Career development loans can sometimes be used to fund training, particularly at post-graduate level. Barclays and the Co-operative Bank are best for these.
However many training providers offer - or have benefactors who do - some scholarship places on courses of all sorts. The Stage is supporting £620,000 worth of these this year (you can find current application forms at thestage.co.uk/scholarships). Talk to the schools you’re interested in applying to about scholarship availability and application process.
Otherwise it’s a case of looking for ways of raising money to fund yourself. That means making money and saving money.
Try the entrepreneurial route. You are, presumably, a talented person if you want to train in the performing arts. Why not give a concert? Sell raffle tickets and get your family to make cakes to sell. Think of it as good old-fashioned fund raising. I have talked to several students who’ve done this very successfully.
Seek sponsorship. Try writing to a lot of people very persuasively and asking for a small amount such as £10.00. Again a number of students have told me that they’ve worked very hard at this and managed to accrue useful sums towards their training.
Read Lyndi Smith’s book Free Degrees (White Lion Press). Smith funded herself most of the way through RADA without incurring any debt at all and she has some good, practical ideas.
Consult the Directory of Grant Making Trusts in your local library or online. Hundreds of organisations have money to give to the right people. Make sure your criteria fit the category the organisations are set up to help and apply to all the relevant ones.
An ALRA student told me about Share and Care UK. It’s an agency which places people needing low cost accommodation in the homes of people with care needs who are prepared to let a room in return for 10 hours a week of housework, gardening, cooking and so on. Juliet Chappell reckons she saved about £4,000 in her first year and made firm friends with ‘her’ elderly lady.
Don’t spend money unnecessarily, either. If you are serious about your training, this could be a good moment to reconsider your relationship with tobacco and alcohol — both very costly. Accept that you won’t be able to afford many clothes while you’re training and study the rudiments of good housekeeping to keep living expenses down. Buy ingredients and cook them rather then relying on takeaways and plan meals in advance with house mates, for example.

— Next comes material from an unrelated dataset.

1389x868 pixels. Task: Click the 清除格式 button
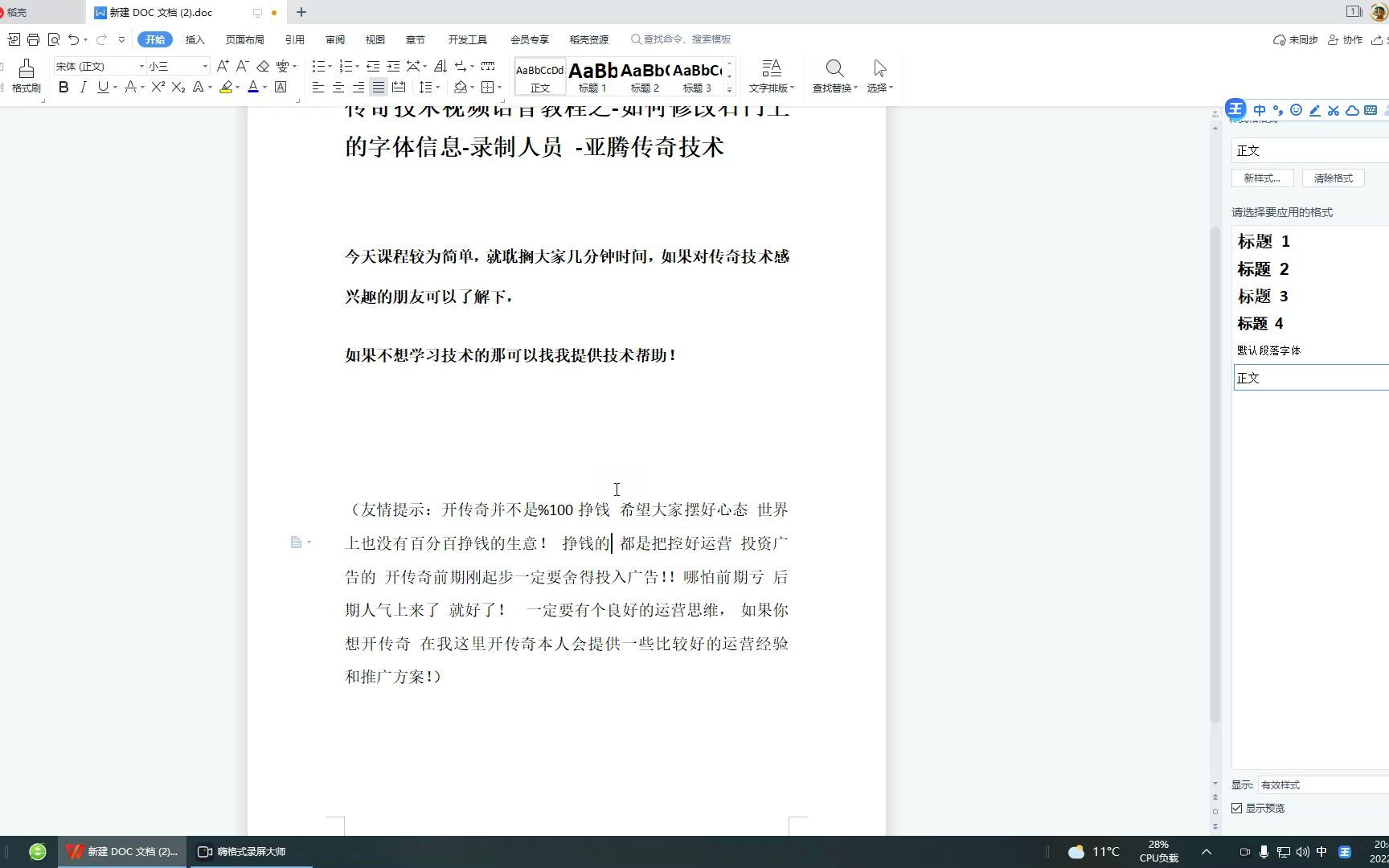pyautogui.click(x=1332, y=178)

Well, that’s about all I can pack into this small space. It’s the merest outline of the full version but I hope it’s a bit of help for those who need it. Good luck!
Neither Barclays or the Coop were forthcoming with loans for my son (who had achieved a 1st in his Bmus) to study for his masters. They also failed to support one of his friends to do a Biology masters, so I think there willingness to support further study is diminishing. Ultimately to complete his masters my son has had to avail himself of my credit limit and I borrowed the money for him - not ideal since my income is about £11,000 a year. I think it is a serious shortage in public funding that to get a high status qualification young people have to be reliant on taking on large debts and trying to work to see their way through something they should be giving their full attention to. There is also a serious shortage of charitable grants to help musicians and our local body didn't give him even one pound!